Description: Sixteen-year-old Amy doesn't like anything to die, she won't even eat the goats or chickens her mama has butchered every fall, but she can't let herself pity the inhabitants of New Lithisle. In a few short months the dome they built to isolate themselves from the deadly pandemic is predicted to collapse, but her whole life Amy has been taught it's God's will they die. They traded their souls for immunity to the swine flu virus, brought God's curse upon themselves by adding pig genes to their own.
Then, while on a scavenging trip with her father, Amy is accidentally trapped in New Lithisle. At first her only goal is to escape, but when she meets Daniel, a New Lithisle boy, she begins to question how less-than-human the people of New Lithisle are.
Amy's feelings grow even more conflicted when she learns she didn't end up in New Lithisle by mistake. Her father is secretly a sympathizer, and was trying to prevent the coming destruction.
Now time is running short and Amy has to decide if she will bring the computer program her father wrote to his contact or save herself. Installing the program could prevent the dome's collapse, but if Amy doesn't find her father's contact in time, she'll die, along with everyone else.
My Thoughts: In the author's bio on the back cover of the book, it says that the novel was a finalist in the 2012 Genesis Contest with the ACFW Conference (which is a pretty big deal). And I can see how it advanced as far as it did. The pace is spot on, leading you to continuously turn the pages in order to find out what happens next and the world building is different enough to engage lovers of the dystopian genre. However, I can also see why All Things Now Living didn't win that contest.

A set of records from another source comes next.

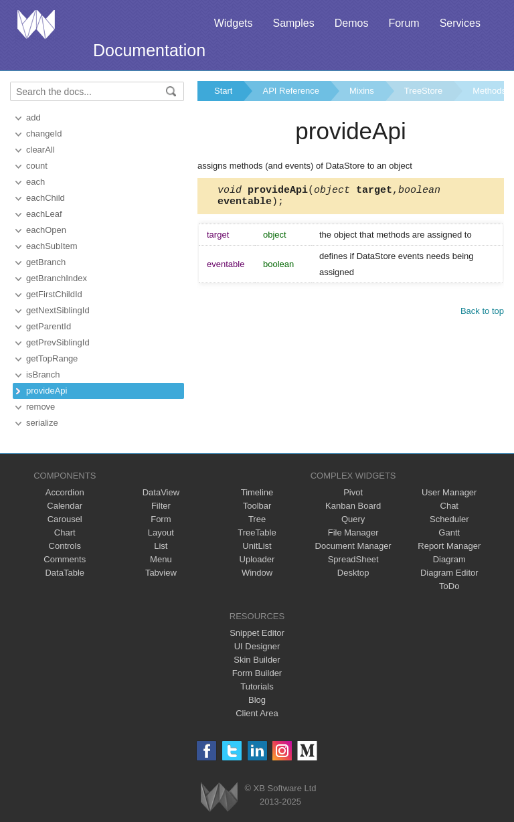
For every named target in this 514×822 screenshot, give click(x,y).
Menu (161, 559)
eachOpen (46, 230)
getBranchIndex (56, 278)
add (33, 117)
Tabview (161, 573)
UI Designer (257, 646)
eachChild (45, 198)
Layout (161, 532)
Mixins (361, 91)
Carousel (65, 519)
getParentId (48, 326)
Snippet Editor (257, 633)
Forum (403, 23)
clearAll (40, 150)
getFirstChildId (54, 294)
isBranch (43, 374)
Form (161, 519)
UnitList (256, 546)
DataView (161, 492)
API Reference (290, 91)
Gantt (449, 532)
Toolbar (257, 506)
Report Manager (449, 546)
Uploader (257, 559)
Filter (161, 506)
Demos (352, 23)
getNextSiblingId (58, 310)
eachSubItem (52, 246)
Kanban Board (353, 506)
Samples (293, 23)
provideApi (46, 391)
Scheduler (449, 519)
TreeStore (423, 91)
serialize (42, 423)
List (160, 546)
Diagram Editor (449, 573)
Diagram (449, 559)
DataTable (64, 573)
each (35, 182)
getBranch (46, 262)
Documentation (149, 50)
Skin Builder (257, 660)
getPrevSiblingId (58, 342)
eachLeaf (44, 214)
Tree (257, 519)
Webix (219, 797)
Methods (489, 91)
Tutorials (256, 686)
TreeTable (257, 532)
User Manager (449, 492)
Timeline (257, 492)
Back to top (482, 315)
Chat (449, 506)
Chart (65, 532)
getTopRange (52, 358)
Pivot (353, 492)
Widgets (233, 23)
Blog (257, 700)
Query (353, 519)
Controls (65, 546)
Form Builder (257, 673)
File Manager (353, 532)
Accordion (65, 492)
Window (257, 573)
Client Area (257, 713)
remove (40, 407)
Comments (65, 559)
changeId (44, 134)
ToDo (449, 586)
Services (460, 23)
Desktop (353, 573)
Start (223, 91)
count (37, 166)
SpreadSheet (353, 559)
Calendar (64, 506)
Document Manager (353, 546)
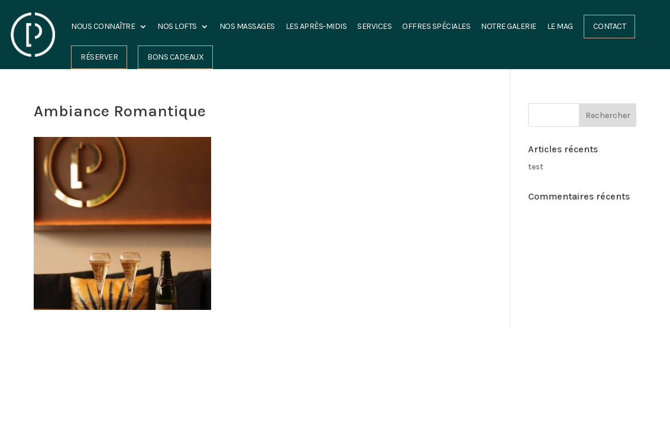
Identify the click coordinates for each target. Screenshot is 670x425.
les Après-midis (316, 26)
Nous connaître (103, 26)
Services (374, 26)
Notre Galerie (508, 26)
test (535, 167)
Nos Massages (247, 26)
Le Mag (560, 26)
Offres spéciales (436, 26)
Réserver (99, 57)
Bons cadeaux (175, 57)
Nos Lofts (177, 26)
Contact (609, 26)
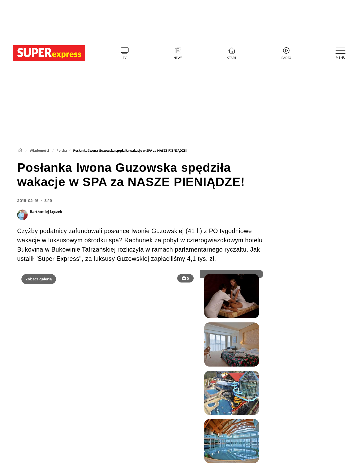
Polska (62, 150)
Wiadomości (39, 150)
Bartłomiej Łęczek (46, 211)
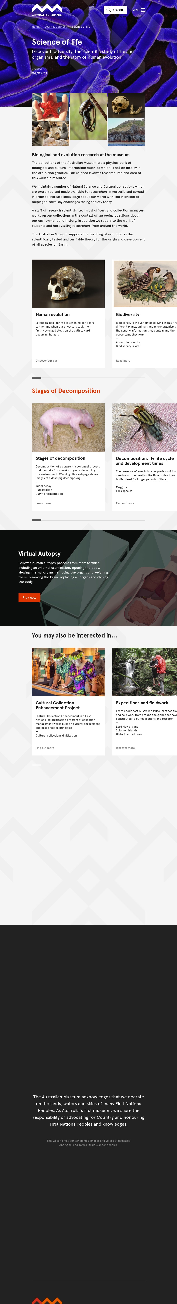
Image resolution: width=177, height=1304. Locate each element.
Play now (29, 597)
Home (35, 26)
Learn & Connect (56, 26)
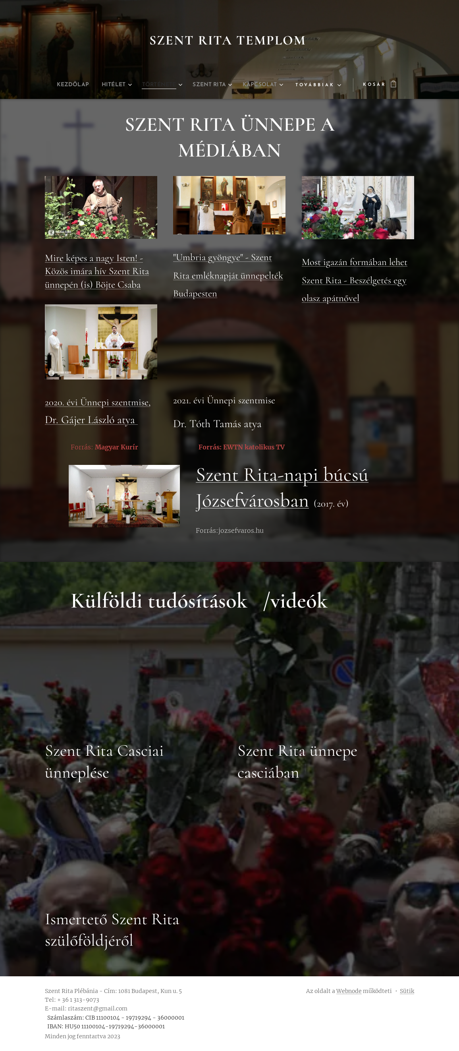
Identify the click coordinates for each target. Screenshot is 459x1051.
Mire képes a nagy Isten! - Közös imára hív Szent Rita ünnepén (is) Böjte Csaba (97, 271)
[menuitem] (63, 85)
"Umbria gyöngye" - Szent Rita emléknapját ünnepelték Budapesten (228, 275)
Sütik (407, 991)
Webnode (349, 991)
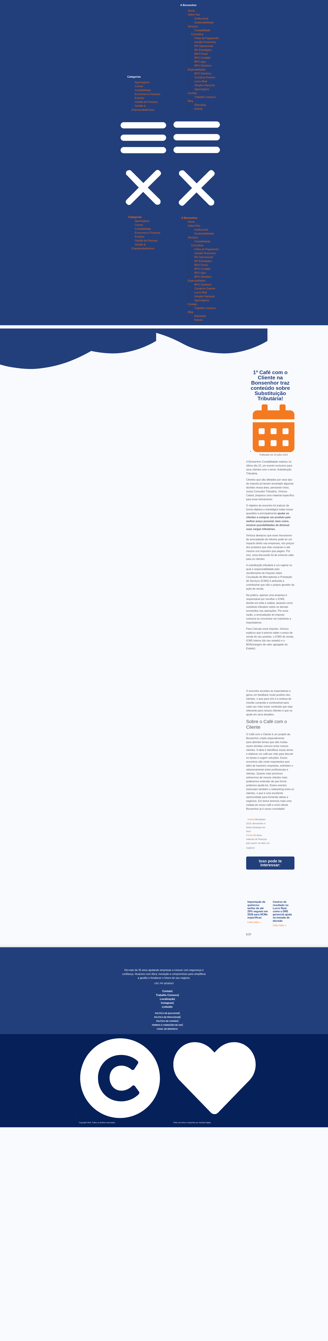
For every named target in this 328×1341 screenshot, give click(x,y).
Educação (200, 105)
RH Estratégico (203, 50)
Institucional (201, 18)
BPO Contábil (202, 57)
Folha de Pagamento (206, 38)
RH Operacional (203, 46)
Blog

While the story itself is engaging, much of the world building does not quiet fit together. For instance, as stated in the blurb, the people of New Lithisle crossed their genes with those of pigs, yet there are individuals who clearly have crossed their genes with other animals as they bare physical markers of those species. The confusion comes from the fact that this is never really addressed. Did these people cross their genetics with both pigs and these other animals or just with the one? Were these other genes brought in as an alternative to pig genes for stopping the flu, or where they for cosmetic purposes, as those with pig genes, like Daniel, have no real outward differences?
There are other examples of where information fails to add up; how Daniel is as rich as he is when his only job seems to be officiating marriages and blessing babies, what Amy's role as a seventh daughter would be if she were to accept that fate, ect. And while none of this detracts overly much from the overall story, they were still questions that hounded me whenever I set the book down. I enjoyed the story, and would even read a sequel if there were one, however, I wish that those questions would have been addressed. It would have pushed the story into a four or five star rating.
I have provided an honest review after having received a copy of this book through Litfuse.